[Start of Attachment]

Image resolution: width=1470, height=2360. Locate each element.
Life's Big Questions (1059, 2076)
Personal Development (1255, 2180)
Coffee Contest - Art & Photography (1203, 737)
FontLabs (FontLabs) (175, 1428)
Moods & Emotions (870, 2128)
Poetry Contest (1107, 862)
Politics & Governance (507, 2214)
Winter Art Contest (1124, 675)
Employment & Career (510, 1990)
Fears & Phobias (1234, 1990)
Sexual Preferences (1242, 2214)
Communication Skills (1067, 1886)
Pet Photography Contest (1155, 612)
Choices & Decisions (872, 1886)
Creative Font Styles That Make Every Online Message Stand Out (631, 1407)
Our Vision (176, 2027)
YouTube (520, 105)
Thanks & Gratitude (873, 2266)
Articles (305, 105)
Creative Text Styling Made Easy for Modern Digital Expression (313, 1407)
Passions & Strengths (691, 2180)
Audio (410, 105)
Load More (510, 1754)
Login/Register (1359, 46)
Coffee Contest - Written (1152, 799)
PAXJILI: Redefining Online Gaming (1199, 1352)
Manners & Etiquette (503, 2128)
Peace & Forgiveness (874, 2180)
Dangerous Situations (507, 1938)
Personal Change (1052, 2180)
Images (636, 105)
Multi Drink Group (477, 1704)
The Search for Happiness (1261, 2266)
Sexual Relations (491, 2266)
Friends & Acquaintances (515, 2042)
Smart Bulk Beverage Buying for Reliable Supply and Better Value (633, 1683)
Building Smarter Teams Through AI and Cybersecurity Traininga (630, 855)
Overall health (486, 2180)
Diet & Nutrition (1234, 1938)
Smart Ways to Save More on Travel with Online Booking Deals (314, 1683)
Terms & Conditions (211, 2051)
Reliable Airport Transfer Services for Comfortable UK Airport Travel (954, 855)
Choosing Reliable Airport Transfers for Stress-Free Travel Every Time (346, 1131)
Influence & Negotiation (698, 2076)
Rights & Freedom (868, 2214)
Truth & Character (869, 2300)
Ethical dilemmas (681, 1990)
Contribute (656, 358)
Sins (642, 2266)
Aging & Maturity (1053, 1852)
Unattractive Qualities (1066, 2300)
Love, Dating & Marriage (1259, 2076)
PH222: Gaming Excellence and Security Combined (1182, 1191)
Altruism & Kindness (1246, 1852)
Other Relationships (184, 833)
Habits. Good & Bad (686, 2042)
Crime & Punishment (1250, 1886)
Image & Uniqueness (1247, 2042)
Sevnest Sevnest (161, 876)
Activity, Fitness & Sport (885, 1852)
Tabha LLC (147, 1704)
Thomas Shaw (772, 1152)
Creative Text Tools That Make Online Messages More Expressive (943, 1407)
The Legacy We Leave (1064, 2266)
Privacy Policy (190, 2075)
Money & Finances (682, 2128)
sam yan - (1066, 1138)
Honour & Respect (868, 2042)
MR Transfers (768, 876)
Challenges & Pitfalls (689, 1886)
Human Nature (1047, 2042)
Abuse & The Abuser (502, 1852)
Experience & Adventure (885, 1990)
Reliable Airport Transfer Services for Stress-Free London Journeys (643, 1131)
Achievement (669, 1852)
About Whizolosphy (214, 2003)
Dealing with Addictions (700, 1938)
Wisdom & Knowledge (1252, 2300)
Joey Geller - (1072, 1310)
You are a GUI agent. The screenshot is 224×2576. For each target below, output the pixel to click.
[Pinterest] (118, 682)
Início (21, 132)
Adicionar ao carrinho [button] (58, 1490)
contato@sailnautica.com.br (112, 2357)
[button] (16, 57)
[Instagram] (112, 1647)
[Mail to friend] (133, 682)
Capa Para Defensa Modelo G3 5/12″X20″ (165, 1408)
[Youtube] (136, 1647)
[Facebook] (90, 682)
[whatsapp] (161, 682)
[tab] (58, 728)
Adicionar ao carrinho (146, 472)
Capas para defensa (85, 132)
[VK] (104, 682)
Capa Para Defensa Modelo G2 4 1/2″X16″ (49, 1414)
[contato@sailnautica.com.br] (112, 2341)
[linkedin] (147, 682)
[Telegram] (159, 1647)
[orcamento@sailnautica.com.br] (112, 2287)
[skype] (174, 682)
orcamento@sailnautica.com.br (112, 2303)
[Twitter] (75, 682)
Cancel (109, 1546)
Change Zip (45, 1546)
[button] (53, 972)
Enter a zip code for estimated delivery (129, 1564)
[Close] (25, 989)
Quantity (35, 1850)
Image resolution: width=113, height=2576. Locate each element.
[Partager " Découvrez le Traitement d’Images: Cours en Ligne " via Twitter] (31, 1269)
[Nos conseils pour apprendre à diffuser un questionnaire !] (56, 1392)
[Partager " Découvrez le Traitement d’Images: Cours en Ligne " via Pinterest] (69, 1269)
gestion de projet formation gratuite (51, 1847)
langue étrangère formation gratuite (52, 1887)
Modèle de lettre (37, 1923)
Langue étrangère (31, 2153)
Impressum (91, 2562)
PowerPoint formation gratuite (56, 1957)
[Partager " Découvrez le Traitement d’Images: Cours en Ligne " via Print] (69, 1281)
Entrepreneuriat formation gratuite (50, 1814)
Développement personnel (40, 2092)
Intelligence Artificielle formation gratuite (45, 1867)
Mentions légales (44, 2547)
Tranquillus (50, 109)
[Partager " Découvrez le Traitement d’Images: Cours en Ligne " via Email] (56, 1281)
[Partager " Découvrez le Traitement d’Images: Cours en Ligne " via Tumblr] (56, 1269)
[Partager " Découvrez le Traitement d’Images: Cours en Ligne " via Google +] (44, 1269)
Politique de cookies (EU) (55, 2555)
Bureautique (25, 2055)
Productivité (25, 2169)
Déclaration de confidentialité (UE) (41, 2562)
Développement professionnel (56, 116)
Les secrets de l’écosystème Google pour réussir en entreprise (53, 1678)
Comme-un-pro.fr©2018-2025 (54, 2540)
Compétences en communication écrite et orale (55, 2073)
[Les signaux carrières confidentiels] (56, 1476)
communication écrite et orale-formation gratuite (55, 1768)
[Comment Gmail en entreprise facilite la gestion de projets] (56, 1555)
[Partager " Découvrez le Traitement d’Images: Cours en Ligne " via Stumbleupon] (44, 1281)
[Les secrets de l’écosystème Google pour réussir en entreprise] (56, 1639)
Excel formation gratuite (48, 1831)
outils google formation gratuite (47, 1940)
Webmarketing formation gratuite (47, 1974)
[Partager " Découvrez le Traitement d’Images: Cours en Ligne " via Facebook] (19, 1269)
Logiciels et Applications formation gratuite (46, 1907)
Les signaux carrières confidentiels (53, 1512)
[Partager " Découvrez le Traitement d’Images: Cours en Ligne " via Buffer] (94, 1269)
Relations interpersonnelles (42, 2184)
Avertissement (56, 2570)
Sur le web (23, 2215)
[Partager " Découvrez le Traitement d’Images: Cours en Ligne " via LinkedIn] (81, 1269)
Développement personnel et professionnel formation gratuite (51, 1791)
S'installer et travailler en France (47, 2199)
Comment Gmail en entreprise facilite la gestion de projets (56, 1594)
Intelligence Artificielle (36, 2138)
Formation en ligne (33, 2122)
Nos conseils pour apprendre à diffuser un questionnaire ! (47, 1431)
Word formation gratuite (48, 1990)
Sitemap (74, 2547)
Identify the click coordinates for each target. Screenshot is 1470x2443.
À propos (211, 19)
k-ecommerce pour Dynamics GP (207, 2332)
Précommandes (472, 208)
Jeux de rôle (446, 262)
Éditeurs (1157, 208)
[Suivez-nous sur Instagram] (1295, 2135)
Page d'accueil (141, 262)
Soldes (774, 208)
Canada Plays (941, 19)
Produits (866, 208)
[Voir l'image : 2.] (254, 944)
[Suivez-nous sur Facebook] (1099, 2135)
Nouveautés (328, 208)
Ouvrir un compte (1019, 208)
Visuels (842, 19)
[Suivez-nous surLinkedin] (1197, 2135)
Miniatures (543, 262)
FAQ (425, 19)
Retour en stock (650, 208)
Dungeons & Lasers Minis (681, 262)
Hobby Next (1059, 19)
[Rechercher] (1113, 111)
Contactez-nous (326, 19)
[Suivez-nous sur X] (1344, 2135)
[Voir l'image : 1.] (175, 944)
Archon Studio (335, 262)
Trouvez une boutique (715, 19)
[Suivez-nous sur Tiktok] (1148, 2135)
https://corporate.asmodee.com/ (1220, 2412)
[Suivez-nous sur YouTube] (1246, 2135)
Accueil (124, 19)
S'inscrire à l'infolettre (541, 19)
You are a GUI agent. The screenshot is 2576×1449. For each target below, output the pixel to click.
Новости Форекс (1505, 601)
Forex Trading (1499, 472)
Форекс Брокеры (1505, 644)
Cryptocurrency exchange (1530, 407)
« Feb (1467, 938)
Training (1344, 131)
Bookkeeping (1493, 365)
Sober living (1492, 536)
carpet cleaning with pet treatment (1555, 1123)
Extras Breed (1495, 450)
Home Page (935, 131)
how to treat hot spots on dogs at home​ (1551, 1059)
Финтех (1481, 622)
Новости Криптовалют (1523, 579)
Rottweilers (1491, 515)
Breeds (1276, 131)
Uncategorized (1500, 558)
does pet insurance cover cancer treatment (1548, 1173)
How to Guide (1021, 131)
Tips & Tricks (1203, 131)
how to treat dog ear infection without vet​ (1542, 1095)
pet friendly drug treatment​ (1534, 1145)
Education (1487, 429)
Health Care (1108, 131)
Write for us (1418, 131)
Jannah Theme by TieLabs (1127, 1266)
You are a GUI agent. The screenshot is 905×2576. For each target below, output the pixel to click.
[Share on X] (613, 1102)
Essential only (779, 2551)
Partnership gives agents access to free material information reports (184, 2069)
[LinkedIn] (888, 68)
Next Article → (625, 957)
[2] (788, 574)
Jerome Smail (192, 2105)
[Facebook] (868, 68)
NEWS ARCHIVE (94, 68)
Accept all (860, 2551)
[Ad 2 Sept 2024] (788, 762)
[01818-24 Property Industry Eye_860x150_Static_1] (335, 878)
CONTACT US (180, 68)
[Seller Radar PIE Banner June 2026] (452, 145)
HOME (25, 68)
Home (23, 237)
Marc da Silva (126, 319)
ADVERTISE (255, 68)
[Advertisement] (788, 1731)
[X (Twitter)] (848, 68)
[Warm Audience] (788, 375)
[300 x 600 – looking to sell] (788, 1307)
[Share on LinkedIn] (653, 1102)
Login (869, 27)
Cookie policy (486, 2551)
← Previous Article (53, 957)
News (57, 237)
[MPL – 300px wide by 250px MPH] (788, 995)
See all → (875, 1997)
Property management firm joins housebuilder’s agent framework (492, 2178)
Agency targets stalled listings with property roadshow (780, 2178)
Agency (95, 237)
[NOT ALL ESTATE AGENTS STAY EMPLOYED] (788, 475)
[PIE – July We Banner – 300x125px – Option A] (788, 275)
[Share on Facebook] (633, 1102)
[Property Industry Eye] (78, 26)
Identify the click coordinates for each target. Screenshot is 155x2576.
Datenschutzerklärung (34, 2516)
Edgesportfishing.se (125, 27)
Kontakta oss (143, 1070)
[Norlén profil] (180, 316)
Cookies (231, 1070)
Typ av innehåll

[End of Attachment]

§ **Action item**
From the entries above, print the lines beginning at the one with "[Suivez-nous sur Tiktok] (1148, 2135)" and stopping after the one with "You are a GUI agent. The screenshot is 2576×1449.", exactly as written and with nothing else.

§ **Exercise answer**
[Suivez-nous sur Tiktok] (1148, 2135)
https://corporate.asmodee.com/ (1220, 2412)
[Suivez-nous sur YouTube] (1246, 2135)
Accueil (124, 19)
S'inscrire à l'infolettre (541, 19)
You are a GUI agent. The screenshot is 2576×1449. For each target below, output the pixel to click.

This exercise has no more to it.